- Exercise goal -
Note the line containing "Screen dimensions: 433x244"; from it through the last line below, give only those lines again, exactly, both ends included, skipping pictures.

━━ Recorded data ━━

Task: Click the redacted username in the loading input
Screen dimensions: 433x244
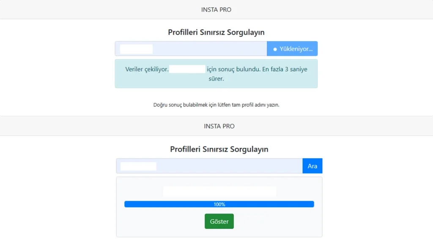Action: 136,49
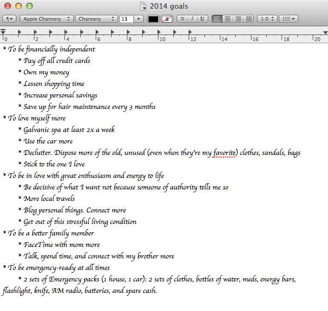
Task: Click the document proxy icon beside 2014 goals
Action: tap(144, 6)
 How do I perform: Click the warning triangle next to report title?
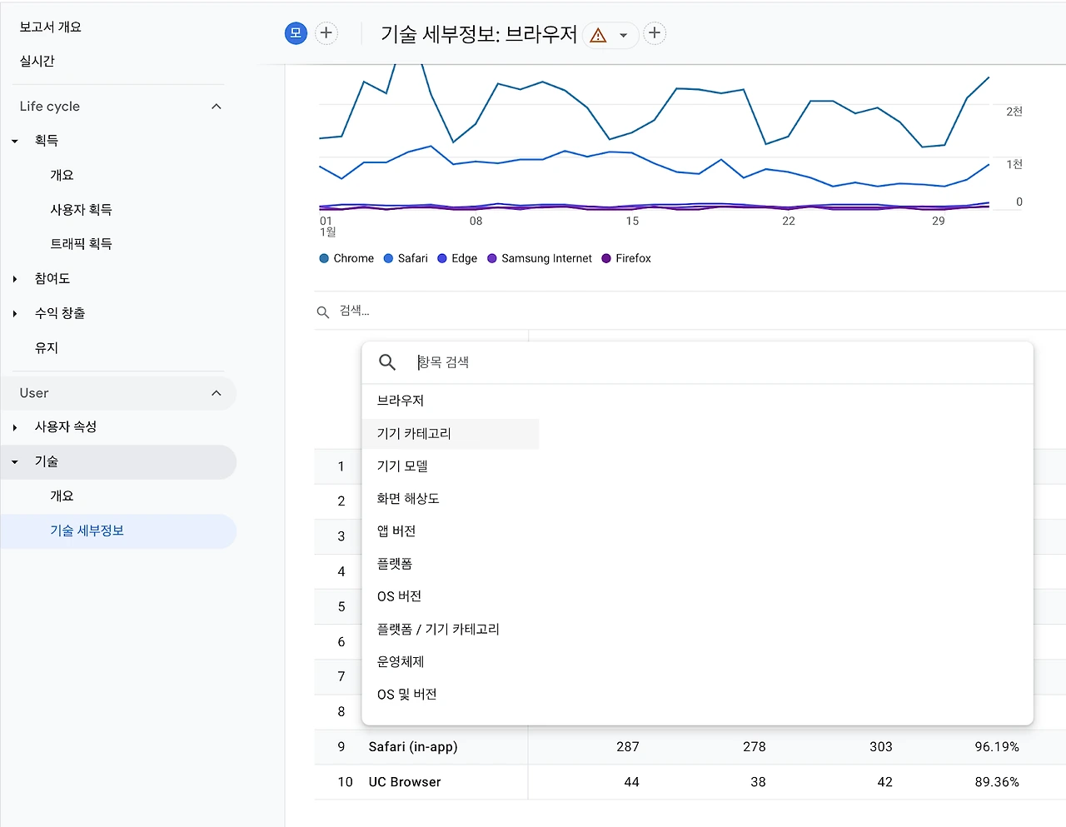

━━━

- Output of the task -
Screen dimensions: 433x244
Action: 136,49
Task: Click the document proxy icon beside 2014 goals
Action: tap(144, 6)
 How do I perform: Click the warning triangle next to report title?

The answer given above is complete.